> _ENTRIES_:
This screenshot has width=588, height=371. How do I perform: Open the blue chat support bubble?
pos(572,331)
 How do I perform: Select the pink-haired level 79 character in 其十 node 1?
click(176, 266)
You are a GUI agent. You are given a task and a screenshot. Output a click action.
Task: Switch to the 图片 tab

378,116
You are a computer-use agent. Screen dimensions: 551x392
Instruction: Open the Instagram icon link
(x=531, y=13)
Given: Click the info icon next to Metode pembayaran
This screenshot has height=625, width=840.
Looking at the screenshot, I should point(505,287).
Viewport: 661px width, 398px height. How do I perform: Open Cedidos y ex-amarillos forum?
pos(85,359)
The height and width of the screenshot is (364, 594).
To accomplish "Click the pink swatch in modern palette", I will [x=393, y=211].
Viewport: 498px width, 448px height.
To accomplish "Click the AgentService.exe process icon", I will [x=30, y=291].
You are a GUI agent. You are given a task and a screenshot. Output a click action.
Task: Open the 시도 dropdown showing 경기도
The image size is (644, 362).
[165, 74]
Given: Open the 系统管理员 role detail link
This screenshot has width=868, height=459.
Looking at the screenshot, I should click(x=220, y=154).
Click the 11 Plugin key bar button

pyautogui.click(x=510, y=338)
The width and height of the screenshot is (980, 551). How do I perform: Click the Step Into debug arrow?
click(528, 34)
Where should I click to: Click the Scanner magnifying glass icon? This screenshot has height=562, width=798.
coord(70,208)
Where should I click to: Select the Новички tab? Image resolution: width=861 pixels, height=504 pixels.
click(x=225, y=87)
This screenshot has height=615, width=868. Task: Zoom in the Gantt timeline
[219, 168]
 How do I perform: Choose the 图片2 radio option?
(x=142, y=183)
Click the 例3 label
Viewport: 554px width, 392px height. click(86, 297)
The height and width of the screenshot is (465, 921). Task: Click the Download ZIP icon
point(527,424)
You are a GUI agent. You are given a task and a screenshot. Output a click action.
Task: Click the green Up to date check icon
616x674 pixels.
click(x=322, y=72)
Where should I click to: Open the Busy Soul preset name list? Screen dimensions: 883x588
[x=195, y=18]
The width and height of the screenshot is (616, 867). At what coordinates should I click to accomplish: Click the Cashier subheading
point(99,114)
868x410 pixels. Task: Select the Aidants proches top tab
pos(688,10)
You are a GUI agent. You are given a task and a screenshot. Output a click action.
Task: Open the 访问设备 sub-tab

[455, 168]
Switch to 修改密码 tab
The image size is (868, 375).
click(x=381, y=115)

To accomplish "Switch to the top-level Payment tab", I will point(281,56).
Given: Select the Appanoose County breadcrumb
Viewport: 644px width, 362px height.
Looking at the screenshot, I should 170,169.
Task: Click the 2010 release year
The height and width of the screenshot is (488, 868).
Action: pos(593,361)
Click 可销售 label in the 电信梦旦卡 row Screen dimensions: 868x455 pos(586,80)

> _REQUIREMENT_: Rewrite all of the data above so that every "icon" becomes "symbol", with nothing else changed.

> _REPLY_:
This screenshot has width=588, height=371. How do I perform: Open the blue chat support bubble?
pos(572,331)
 How do I perform: Select the pink-haired level 79 character in 其十 node 1?
click(176, 266)
You are a GUI agent. You are given a task and a screenshot. Output a click action.
Task: Switch to the 图片 tab

378,116
You are a computer-use agent. Screen dimensions: 551x392
Instruction: Open the Instagram symbol link
(x=531, y=13)
Given: Click the info symbol next to Metode pembayaran
This screenshot has height=625, width=840.
Looking at the screenshot, I should point(505,287).
Viewport: 661px width, 398px height. How do I perform: Open Cedidos y ex-amarillos forum?
pos(85,359)
The height and width of the screenshot is (364, 594).
To accomplish "Click the pink swatch in modern palette", I will [x=393, y=211].
Viewport: 498px width, 448px height.
To accomplish "Click the AgentService.exe process symbol", I will [x=30, y=291].
You are a GUI agent. You are given a task and a screenshot. Output a click action.
Task: Open the 시도 dropdown showing 경기도
The image size is (644, 362).
[165, 74]
Given: Open the 系统管理员 role detail link
This screenshot has width=868, height=459.
Looking at the screenshot, I should click(x=220, y=154).
Click the 11 Plugin key bar button

pyautogui.click(x=510, y=338)
The width and height of the screenshot is (980, 551). How do I perform: Click the Step Into debug arrow?
click(528, 34)
Where should I click to: Click the Scanner magnifying glass symbol? This screenshot has height=562, width=798.
coord(70,208)
Where should I click to: Select the Новички tab? Image resolution: width=861 pixels, height=504 pixels.
click(x=225, y=87)
This screenshot has height=615, width=868. Task: Zoom in the Gantt timeline
[219, 168]
 How do I perform: Choose the 图片2 radio option?
(x=142, y=183)
Click the 例3 label
Viewport: 554px width, 392px height. click(86, 297)
The height and width of the screenshot is (465, 921). Task: Click the Download ZIP symbol
point(527,424)
You are a GUI agent. You are given a task and a screenshot. Output a click action.
Task: Click the green Up to date check symbol
616x674 pixels.
click(x=322, y=72)
Where should I click to: Open the Busy Soul preset name list? Screen dimensions: 883x588
[x=195, y=18]
The width and height of the screenshot is (616, 867). At what coordinates should I click to accomplish: Click the Cashier subheading
point(99,114)
868x410 pixels. Task: Select the Aidants proches top tab
pos(688,10)
You are a GUI agent. You are given a task and a screenshot. Output a click action.
Task: Open the 访问设备 sub-tab

[455, 168]
Switch to 修改密码 tab
The image size is (868, 375).
click(x=381, y=115)

To accomplish "Switch to the top-level Payment tab", I will point(281,56).
Given: Select the Appanoose County breadcrumb
Viewport: 644px width, 362px height.
Looking at the screenshot, I should 170,169.
Task: Click the 2010 release year
The height and width of the screenshot is (488, 868).
Action: pos(593,361)
Click 可销售 label in the 电信梦旦卡 row Screen dimensions: 868x455 pos(586,80)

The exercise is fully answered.